Wnt is a secreted protein that activates a cascade of events that stabilizes nuclear β-catenin, which operates as a powerful co-transcription factor of gene expression. Importantly, β-catenin along cannot activate the expression of Wnt target genes without co-transcription factors.
There are four Wnt co-transcription factors Tcf1 (Tcf7), Lef1, Tcf3 (Tcf7l2), and Tcf4 (Tcf7l2). These co-transcription factors modulate the functional outcome of Wnt signaling by binding to different target genes (Adam et al., 2018; Nguyen et al., 2009; Yu et al., 2012).
In the context of wound healing and regeneration, it is not known how differential expression of Tcf/Lef can modulate fibroblast activity via Wnt signaling.
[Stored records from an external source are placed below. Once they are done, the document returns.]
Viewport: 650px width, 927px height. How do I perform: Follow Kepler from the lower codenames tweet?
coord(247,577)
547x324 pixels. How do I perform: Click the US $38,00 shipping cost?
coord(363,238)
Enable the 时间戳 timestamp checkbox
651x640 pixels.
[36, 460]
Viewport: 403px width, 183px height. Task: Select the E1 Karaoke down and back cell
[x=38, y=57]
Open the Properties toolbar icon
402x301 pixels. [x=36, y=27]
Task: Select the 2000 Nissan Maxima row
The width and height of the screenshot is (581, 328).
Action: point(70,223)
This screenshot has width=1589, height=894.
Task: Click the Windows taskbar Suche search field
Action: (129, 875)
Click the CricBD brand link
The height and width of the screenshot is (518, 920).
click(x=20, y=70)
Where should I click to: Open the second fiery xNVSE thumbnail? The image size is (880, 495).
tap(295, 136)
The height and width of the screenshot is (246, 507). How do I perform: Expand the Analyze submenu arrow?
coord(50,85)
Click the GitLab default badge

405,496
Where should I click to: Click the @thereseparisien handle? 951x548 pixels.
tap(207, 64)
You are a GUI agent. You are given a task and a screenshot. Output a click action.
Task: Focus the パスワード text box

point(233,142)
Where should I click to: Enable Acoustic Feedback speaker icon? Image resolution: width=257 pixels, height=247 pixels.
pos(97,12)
Since it has been shown that embryonic and neonatal skin have the potential to regenerate hair follicles upon wounding (Hu et al., 2018; Rognoni et al., 2016), we set out to identify the cell types and molecular factors that define this ability in order to transfer this regenerative potential to adult tissue. Our work has identified Lef1, as the factor in fibroblast of developing skin, that can transform adult tissue to regenerate without harmful phenotypes.
Neonatal skin regeneration requires Lef1 expression in fibroblasts
Based on our scRNA-seq findings, we hypothesized that Lef1 defines a neonatal papillary fibroblast that supports skin regeneration during neonatal wound healing. T
o test if Lef1 in fibroblasts is required to support neonatal regeneration, we produced a tissue specific knockout model. We utilized the fibroblast specific promoter Dermo1/Twist2 to drive Cre expression, bred with a mouse line with flox sites flanking Exon 7 and 8 of the Lef1 locus (Yu et al., 2012).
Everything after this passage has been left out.